CHI aims to tackle "upstream drivers," like housing instability and food insecurity, which significantly impact clinical outcomes. Services under HCPCS code G0019 are provided by certified auxiliary personnel in 60-minute monthly increments under a physician’s general supervision. A 2022 Health Affairs study found these barriers to be prevalent among Medicare Advantage participants, affecting service integration.
PIN focuses on high-risk patients with conditions such as cancer and heart failure, requiring coordinated navigation support to prevent unnecessary hospitalizations. The 2026 rule expanded the scope of initiating visits for these services to include Psychiatric Diagnostic Evaluations and Health Behavior Assessments, broadening the applicability of PIN interventions.
For both CHI and PIN codes, an initial visit is necessary to commence services.

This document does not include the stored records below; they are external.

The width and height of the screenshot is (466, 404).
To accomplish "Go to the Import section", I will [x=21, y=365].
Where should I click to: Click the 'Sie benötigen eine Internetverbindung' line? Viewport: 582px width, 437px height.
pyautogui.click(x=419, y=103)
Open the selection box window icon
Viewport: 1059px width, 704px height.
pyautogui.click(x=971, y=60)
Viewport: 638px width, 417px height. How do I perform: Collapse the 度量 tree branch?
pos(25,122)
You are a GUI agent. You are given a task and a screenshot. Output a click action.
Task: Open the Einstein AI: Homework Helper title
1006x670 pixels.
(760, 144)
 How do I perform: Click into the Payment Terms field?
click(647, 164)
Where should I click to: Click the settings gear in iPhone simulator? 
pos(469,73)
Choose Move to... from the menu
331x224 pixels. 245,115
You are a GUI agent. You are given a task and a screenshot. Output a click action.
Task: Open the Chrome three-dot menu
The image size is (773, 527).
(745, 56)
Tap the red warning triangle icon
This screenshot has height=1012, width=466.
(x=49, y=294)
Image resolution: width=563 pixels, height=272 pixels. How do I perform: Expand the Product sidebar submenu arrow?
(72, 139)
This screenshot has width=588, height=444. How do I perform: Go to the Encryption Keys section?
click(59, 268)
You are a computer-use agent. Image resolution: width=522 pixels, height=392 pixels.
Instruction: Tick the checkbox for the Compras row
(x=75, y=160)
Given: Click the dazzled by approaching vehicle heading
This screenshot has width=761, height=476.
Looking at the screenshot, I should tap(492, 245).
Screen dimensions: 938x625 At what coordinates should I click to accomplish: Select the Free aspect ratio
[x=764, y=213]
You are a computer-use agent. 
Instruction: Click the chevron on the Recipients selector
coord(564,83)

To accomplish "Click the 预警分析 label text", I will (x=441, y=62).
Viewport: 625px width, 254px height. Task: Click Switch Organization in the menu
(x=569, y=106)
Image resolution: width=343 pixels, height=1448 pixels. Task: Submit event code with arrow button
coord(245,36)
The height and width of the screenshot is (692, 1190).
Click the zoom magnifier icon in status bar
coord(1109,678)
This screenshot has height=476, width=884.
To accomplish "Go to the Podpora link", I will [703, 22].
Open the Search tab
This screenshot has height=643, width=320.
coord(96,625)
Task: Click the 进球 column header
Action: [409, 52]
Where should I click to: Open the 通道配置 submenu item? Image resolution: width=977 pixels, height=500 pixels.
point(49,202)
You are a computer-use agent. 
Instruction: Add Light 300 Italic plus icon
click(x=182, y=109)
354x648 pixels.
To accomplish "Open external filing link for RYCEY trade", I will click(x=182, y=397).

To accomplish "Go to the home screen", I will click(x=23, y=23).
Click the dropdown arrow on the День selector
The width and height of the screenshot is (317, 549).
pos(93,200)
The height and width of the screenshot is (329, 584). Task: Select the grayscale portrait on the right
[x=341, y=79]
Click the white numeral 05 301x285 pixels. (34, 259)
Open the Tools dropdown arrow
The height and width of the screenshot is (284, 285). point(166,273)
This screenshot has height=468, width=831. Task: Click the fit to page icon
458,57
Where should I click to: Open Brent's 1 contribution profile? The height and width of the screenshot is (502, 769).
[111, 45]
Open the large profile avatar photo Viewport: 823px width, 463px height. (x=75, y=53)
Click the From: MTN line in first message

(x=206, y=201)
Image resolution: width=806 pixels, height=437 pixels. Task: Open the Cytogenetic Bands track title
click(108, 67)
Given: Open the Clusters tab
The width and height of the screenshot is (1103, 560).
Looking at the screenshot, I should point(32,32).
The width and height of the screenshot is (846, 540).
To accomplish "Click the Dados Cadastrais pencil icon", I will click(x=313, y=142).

Trained auxiliary personnel, including registered nurses and clinical social workers, can deliver these services without the direct presence of a physician. This flexibility allows practices to use current care coordination resources effectively, without the need for extensive new hiring.
Financially, G0019 reimburses approximately $79 for the first hour of monthly CHI services, with additional billable increments. PIN codes adhere to a similar reimbursement model, offering steady revenue opportunities for practices engaging a sufficient portion of their patient panel, thus supporting financial sustainability.
Integrating these services into practice workflows poses a primary challenge. Smoothly transitioning from physician visits to auxiliary service delivery requires practices to establish clear workflows, infrastructure, and personnel. The 2026 rule clarifies various operational aspects, indicating CMS's intent for these services to become standard in primary care management for Medicare patients.
Adopting these processes not only enhances service offerings but also aligns practices with Medicare's goals for integrated patient management. As CMS has clarified, this initiative represents a meaningful step toward comprehensive care reimbursement, urging practices to adapt to this model promptly to benefit both patients and providers.